Условие задачи
Извлеките из отрывка воспоминаний дословно текст от «Сима Мостинская-Лавут» до «в ссылке (1983–1986).».

Показанный отрывок
═══

Микоян был близок с Геворком, рассказывали, что до революции он даже укрывался с ним одной шинелью. Однажды он предложил Люсе поехать в Ирак, в составе советской делегации. Они поехали вместе с Иваном. К поездке в Ирак отношение было хорошее — это было очень интересно. Я знала, что они едут туда лечить людей, а что они едут бороться с какой-то эпидемией — не знала[302].
В 1968 году Люся была во Франции, у родственников. Оттуда она привезла мне керамический подсвечник в виде Эйфелевой башни и очень хороший отрез на платье.
Люся 1923 года рождения, тогда как в паспорте записан 1922. Когда шла речь о пенсии, она говорила, что ей повезло. Правда, как участник войны она и так имела право на раннюю пенсию. Когда она ушла на пенсию, почему-то у нее была не оформлена пенсионная книжка. Я ходила в её училище и хлопотала, чтобы ей вписали весь трудовой стаж.
А в 1954 году в квартиру на Чкалова мы с Руфью вдвоем вошли первыми, с открытыми ртами. Руфь сразу папиросу взяла, я — тоже. Мы тогда курили «Беломор». И негде было сесть, мебели ещё не было: посидели на ванной, на приступочке у балкона. Квартира шикарная.
Май 2016 г.
Сима Мостинская-Лавут
Сима Борисовна Мостинская — вдова Александра Павловича Лавута (1929–2013), активного участника правозащитного движения в СССР, проведшего 3 года в лагерях (1980–1983) и 3 года в ссылке (1983–1986).

═══

Набор строк
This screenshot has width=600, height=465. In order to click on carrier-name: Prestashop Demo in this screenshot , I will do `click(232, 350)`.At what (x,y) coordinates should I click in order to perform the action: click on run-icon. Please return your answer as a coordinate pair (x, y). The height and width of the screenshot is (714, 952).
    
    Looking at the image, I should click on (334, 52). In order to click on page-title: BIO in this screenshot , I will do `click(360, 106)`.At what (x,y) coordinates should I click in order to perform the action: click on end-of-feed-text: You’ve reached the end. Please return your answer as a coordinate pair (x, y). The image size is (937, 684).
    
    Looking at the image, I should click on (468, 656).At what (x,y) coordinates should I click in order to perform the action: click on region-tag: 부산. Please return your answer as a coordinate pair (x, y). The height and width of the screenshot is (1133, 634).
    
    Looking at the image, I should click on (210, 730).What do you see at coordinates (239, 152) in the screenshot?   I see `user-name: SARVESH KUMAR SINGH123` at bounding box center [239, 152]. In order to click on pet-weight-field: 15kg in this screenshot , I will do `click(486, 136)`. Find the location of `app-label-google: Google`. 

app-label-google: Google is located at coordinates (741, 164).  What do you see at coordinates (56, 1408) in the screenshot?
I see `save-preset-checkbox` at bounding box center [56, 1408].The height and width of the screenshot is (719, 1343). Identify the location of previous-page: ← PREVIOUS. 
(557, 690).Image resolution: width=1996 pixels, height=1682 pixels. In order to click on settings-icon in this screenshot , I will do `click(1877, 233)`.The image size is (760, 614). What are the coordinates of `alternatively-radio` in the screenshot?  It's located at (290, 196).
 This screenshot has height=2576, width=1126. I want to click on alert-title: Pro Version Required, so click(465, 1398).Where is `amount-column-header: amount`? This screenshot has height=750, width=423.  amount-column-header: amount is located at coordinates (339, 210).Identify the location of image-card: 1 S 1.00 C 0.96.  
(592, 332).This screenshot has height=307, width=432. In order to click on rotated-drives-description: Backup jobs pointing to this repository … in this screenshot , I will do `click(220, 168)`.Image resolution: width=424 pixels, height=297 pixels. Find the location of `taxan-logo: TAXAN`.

═══

Результат выполнения
Сима Мостинская-Лавут
Сима Борисовна Мостинская — вдова Александра Павловича Лавута (1929–2013), активного участника правозащитного движения в СССР, проведшего 3 года в лагерях (1980–1983) и 3 года в ссылке (1983–1986).